■ Task instructions: Each line from the one containing "Task: Click status" to the last line of the listing below is to be duplicated exactly, and no picture is to be carried over.
╔══
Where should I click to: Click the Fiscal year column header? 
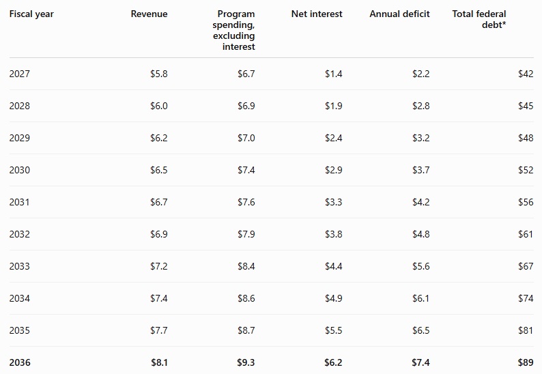(31, 14)
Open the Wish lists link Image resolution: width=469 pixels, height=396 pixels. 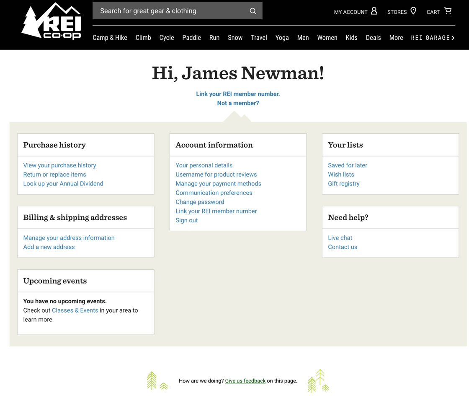point(341,175)
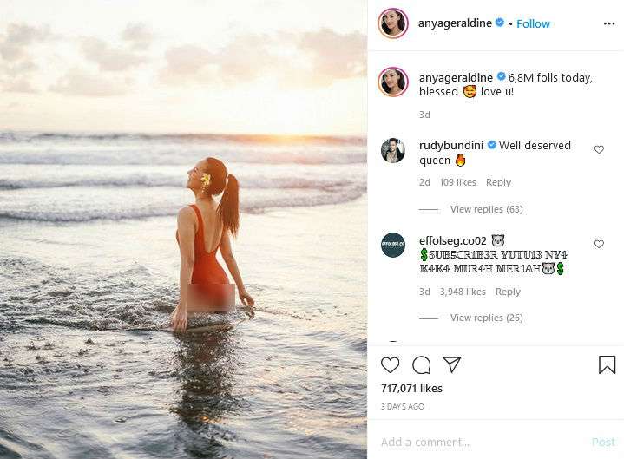
Task: View the 109 likes on the comment
Action: tap(457, 182)
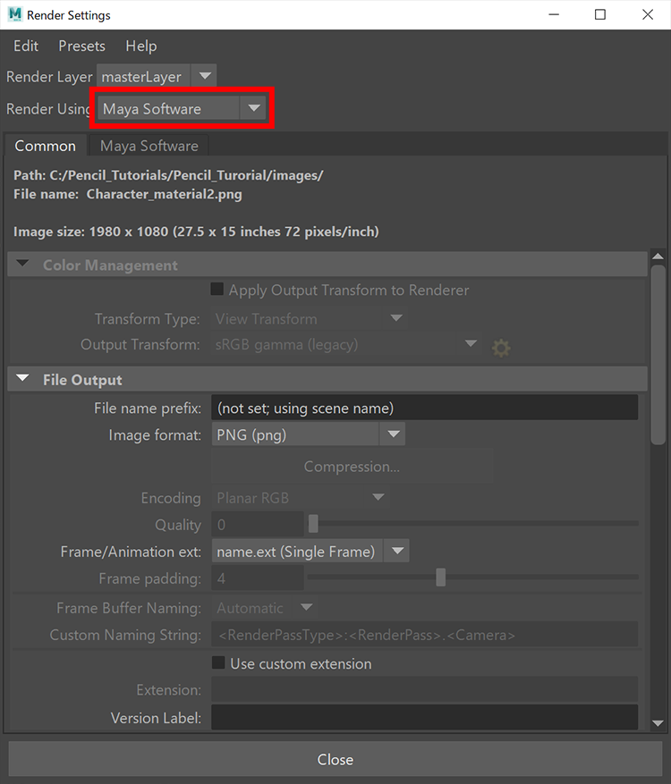The height and width of the screenshot is (784, 671).
Task: Open the Edit menu
Action: [x=26, y=46]
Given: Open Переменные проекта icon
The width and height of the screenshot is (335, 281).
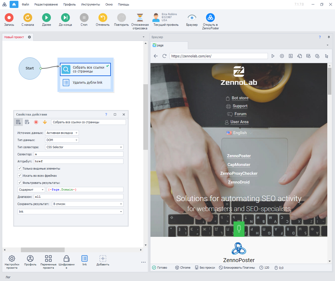Looking at the screenshot, I should [48, 259].
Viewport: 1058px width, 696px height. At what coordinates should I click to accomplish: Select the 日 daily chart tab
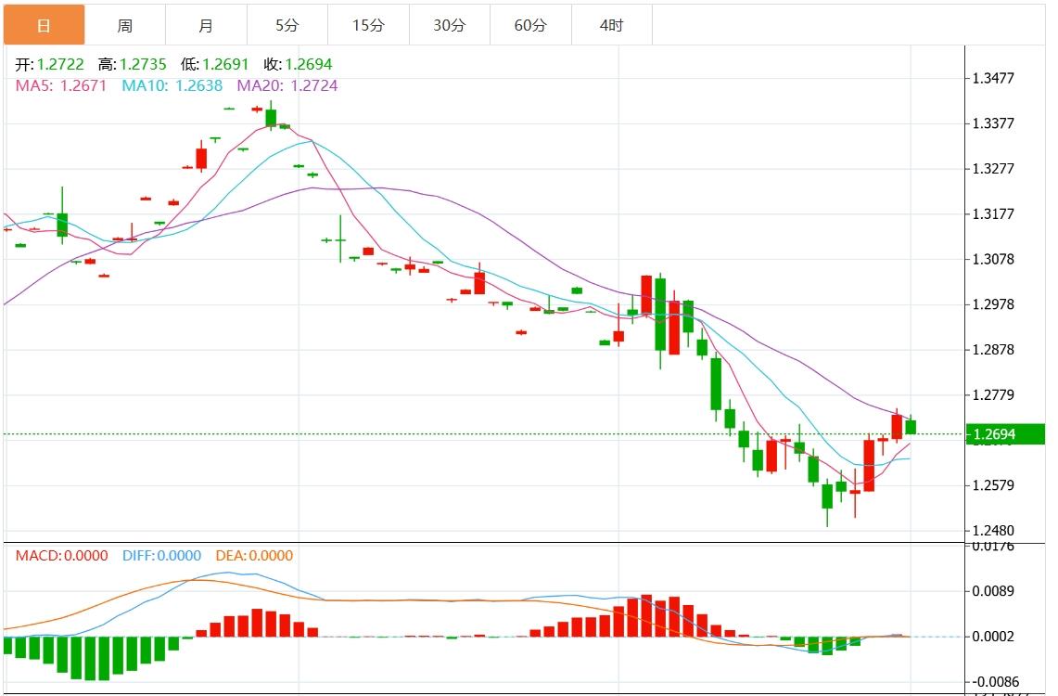point(44,25)
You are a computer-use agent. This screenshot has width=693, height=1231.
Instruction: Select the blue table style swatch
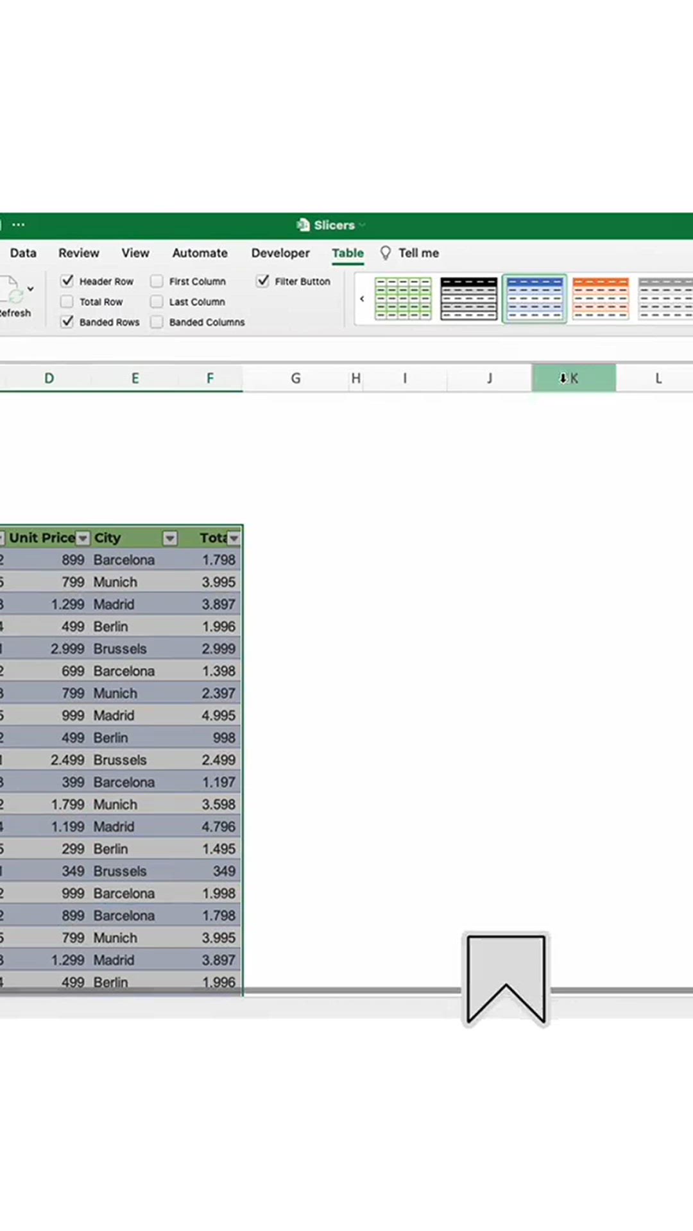click(535, 299)
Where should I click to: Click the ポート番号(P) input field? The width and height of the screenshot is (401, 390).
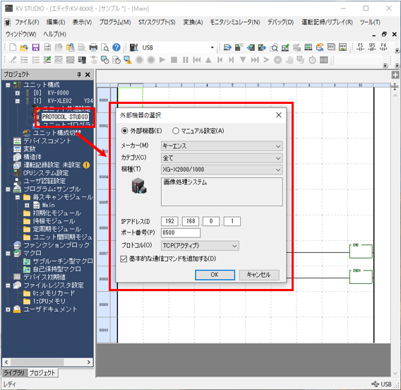coord(181,232)
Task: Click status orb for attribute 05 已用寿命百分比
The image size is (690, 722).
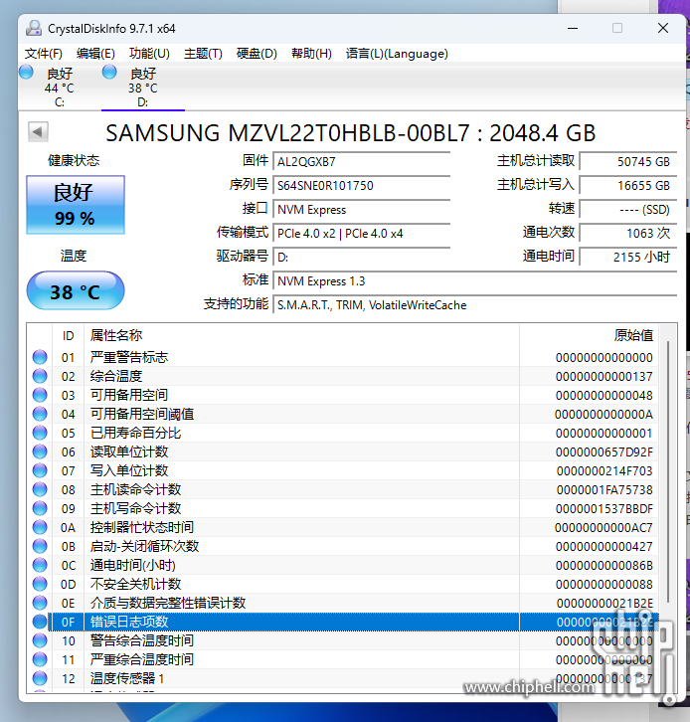Action: (x=40, y=433)
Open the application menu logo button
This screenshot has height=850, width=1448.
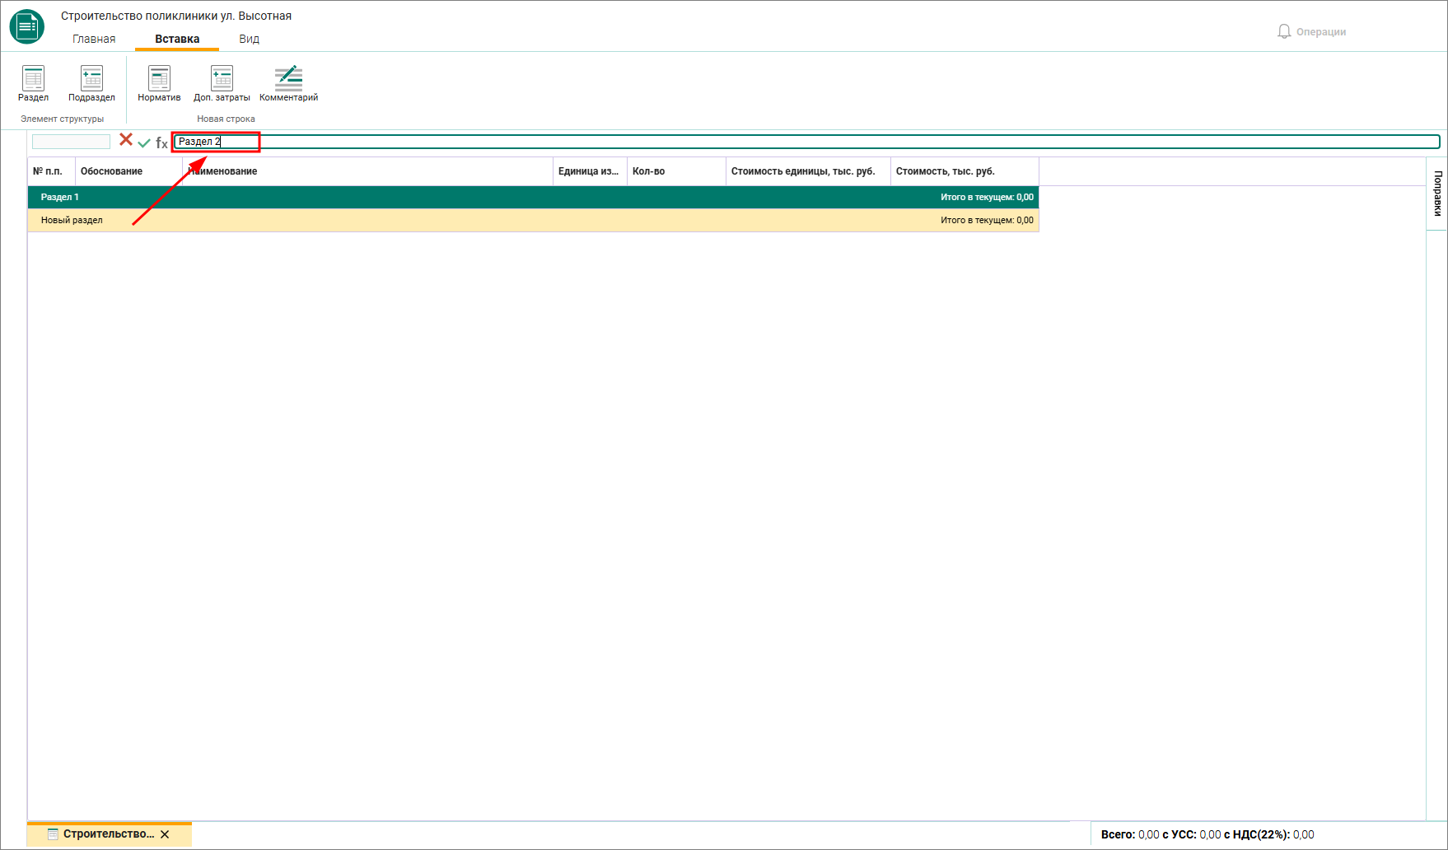pos(27,26)
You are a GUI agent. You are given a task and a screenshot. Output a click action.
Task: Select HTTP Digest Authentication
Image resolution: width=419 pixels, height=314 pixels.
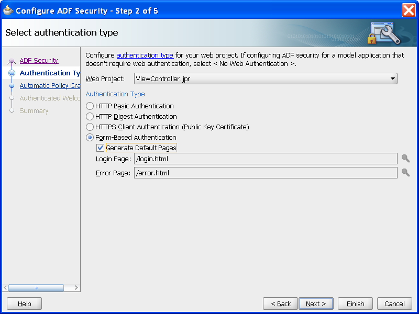pos(90,116)
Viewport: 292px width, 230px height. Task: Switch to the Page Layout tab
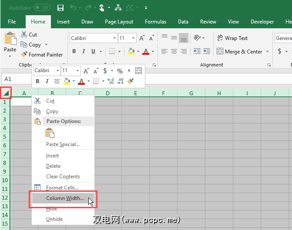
╚══
■ Completed task:
Task: Click status orb for attribute 05 已用寿命百分比
The image size is (690, 722).
Action: (x=40, y=433)
Open the application menu logo button
This screenshot has height=850, width=1448.
pos(27,26)
You are a GUI agent. You are given a task and a screenshot. Output a click action.
Task: Select HTTP Digest Authentication
Image resolution: width=419 pixels, height=314 pixels.
pos(90,116)
Viewport: 292px width, 230px height. Task: Switch to the Page Layout tab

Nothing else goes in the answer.